Saved data entries:
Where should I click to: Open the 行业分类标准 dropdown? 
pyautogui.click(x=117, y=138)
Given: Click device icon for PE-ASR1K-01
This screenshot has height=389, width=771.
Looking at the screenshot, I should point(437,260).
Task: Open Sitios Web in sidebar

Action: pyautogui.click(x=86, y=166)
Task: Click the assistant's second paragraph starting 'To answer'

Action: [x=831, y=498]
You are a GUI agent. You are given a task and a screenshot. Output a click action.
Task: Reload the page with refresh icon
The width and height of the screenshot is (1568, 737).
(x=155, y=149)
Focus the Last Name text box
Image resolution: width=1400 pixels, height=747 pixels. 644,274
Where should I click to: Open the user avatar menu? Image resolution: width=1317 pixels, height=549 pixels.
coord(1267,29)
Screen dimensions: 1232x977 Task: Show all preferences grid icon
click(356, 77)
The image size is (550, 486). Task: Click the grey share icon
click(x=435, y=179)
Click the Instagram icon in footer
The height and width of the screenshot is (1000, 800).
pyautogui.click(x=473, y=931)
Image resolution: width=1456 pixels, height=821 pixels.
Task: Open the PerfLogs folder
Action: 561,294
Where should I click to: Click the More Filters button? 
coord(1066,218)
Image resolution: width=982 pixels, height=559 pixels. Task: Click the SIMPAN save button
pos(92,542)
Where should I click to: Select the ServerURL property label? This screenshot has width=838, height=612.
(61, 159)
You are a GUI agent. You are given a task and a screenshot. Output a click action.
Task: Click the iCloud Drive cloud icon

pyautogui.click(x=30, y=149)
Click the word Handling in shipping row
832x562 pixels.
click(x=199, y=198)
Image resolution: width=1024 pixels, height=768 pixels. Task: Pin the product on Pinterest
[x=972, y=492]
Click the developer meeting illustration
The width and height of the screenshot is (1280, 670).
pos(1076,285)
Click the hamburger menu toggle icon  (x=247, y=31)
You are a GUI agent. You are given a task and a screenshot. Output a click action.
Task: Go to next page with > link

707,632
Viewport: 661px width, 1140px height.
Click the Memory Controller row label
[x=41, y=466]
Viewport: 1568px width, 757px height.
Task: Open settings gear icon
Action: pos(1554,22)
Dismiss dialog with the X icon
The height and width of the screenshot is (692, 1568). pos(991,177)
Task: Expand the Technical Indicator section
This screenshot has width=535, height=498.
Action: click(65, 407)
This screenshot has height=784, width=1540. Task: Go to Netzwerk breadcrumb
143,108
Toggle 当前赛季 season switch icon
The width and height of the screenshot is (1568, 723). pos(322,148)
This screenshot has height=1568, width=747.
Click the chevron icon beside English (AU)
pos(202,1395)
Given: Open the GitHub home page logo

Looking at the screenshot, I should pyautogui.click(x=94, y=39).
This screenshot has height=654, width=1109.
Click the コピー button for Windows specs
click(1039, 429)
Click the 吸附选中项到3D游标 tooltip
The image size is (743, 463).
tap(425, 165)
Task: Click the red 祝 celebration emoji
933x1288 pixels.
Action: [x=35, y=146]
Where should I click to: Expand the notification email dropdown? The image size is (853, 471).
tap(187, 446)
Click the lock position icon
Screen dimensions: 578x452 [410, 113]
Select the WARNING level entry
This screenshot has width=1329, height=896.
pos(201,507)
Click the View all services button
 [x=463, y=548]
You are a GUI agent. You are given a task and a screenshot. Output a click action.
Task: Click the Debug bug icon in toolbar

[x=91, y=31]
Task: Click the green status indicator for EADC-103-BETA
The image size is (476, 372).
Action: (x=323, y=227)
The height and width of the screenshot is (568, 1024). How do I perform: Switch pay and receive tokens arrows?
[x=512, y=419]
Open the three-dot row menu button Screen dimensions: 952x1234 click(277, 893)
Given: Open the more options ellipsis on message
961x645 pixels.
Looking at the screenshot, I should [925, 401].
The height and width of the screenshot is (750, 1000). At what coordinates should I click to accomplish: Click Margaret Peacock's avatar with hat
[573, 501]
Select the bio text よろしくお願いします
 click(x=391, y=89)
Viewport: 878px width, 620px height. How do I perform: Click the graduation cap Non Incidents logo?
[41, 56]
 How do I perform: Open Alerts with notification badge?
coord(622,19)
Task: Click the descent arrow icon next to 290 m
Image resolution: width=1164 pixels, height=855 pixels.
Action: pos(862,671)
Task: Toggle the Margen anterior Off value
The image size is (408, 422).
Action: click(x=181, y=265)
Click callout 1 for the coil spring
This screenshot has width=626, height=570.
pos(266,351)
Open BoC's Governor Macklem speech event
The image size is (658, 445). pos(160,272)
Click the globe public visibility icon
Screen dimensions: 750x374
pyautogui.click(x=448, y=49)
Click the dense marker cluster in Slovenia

* _ACTION ITEM_: Recopy all the entries faithfully, leaving none out.

* _EXERCISE RESPONSE_:
Where should I click to: Open the 行业分类标准 dropdown? 
pyautogui.click(x=117, y=138)
Given: Click device icon for PE-ASR1K-01
This screenshot has height=389, width=771.
Looking at the screenshot, I should point(437,260).
Task: Open Sitios Web in sidebar

Action: pyautogui.click(x=86, y=166)
Task: Click the assistant's second paragraph starting 'To answer'

Action: [x=831, y=498]
You are a GUI agent. You are given a task and a screenshot. Output a click action.
Task: Reload the page with refresh icon
The width and height of the screenshot is (1568, 737).
(x=155, y=149)
Focus the Last Name text box
Image resolution: width=1400 pixels, height=747 pixels. 644,274
Where should I click to: Open the user avatar menu? Image resolution: width=1317 pixels, height=549 pixels.
coord(1267,29)
Screen dimensions: 1232x977 Task: Show all preferences grid icon
click(356, 77)
The image size is (550, 486). Task: Click the grey share icon
click(x=435, y=179)
Click the Instagram icon in footer
The height and width of the screenshot is (1000, 800).
pyautogui.click(x=473, y=931)
Image resolution: width=1456 pixels, height=821 pixels.
Task: Open the PerfLogs folder
Action: 561,294
Where should I click to: Click the More Filters button? 
coord(1066,218)
Image resolution: width=982 pixels, height=559 pixels. Task: Click the SIMPAN save button
pos(92,542)
Where should I click to: Select the ServerURL property label? This screenshot has width=838, height=612.
(61, 159)
You are a GUI agent. You are given a task and a screenshot. Output a click action.
Task: Click the iCloud Drive cloud icon

pyautogui.click(x=30, y=149)
Click the word Handling in shipping row
832x562 pixels.
click(x=199, y=198)
Image resolution: width=1024 pixels, height=768 pixels. Task: Pin the product on Pinterest
[x=972, y=492]
Click the developer meeting illustration
The width and height of the screenshot is (1280, 670).
pos(1076,285)
Click the hamburger menu toggle icon  (x=247, y=31)
You are a GUI agent. You are given a task and a screenshot. Output a click action.
Task: Go to next page with > link

707,632
Viewport: 661px width, 1140px height.
Click the Memory Controller row label
[x=41, y=466]
Viewport: 1568px width, 757px height.
Task: Open settings gear icon
Action: pos(1554,22)
Dismiss dialog with the X icon
The height and width of the screenshot is (692, 1568). pos(991,177)
Task: Expand the Technical Indicator section
This screenshot has width=535, height=498.
Action: click(65, 407)
This screenshot has height=784, width=1540. Task: Go to Netzwerk breadcrumb
143,108
Toggle 当前赛季 season switch icon
The width and height of the screenshot is (1568, 723). pos(322,148)
This screenshot has height=1568, width=747.
Click the chevron icon beside English (AU)
pos(202,1395)
Given: Open the GitHub home page logo

Looking at the screenshot, I should pyautogui.click(x=94, y=39).
This screenshot has height=654, width=1109.
Click the コピー button for Windows specs
click(1039, 429)
Click the 吸附选中项到3D游标 tooltip
The image size is (743, 463).
tap(425, 165)
Task: Click the red 祝 celebration emoji
933x1288 pixels.
Action: [x=35, y=146]
Where should I click to: Expand the notification email dropdown? The image size is (853, 471).
tap(187, 446)
Click the lock position icon
Screen dimensions: 578x452 [410, 113]
Select the WARNING level entry
This screenshot has width=1329, height=896.
pos(201,507)
Click the View all services button
 [x=463, y=548]
You are a GUI agent. You are given a task and a screenshot. Output a click action.
Task: Click the Debug bug icon in toolbar

[x=91, y=31]
Task: Click the green status indicator for EADC-103-BETA
The image size is (476, 372).
Action: (x=323, y=227)
The height and width of the screenshot is (568, 1024). How do I perform: Switch pay and receive tokens arrows?
[x=512, y=419]
Open the three-dot row menu button Screen dimensions: 952x1234 click(277, 893)
Given: Open the more options ellipsis on message
961x645 pixels.
Looking at the screenshot, I should [925, 401].
The height and width of the screenshot is (750, 1000). At what coordinates should I click to accomplish: Click Margaret Peacock's avatar with hat
[573, 501]
Select the bio text よろしくお願いします
 click(x=391, y=89)
Viewport: 878px width, 620px height. How do I perform: Click the graduation cap Non Incidents logo?
[41, 56]
 How do I perform: Open Alerts with notification badge?
coord(622,19)
Task: Click the descent arrow icon next to 290 m
Image resolution: width=1164 pixels, height=855 pixels.
Action: pos(862,671)
Task: Toggle the Margen anterior Off value
The image size is (408, 422).
Action: click(x=181, y=265)
Click callout 1 for the coil spring
This screenshot has width=626, height=570.
pos(266,351)
Open BoC's Governor Macklem speech event
The image size is (658, 445). pos(160,272)
Click the globe public visibility icon
Screen dimensions: 750x374
pyautogui.click(x=448, y=49)
Click the dense marker cluster in Slovenia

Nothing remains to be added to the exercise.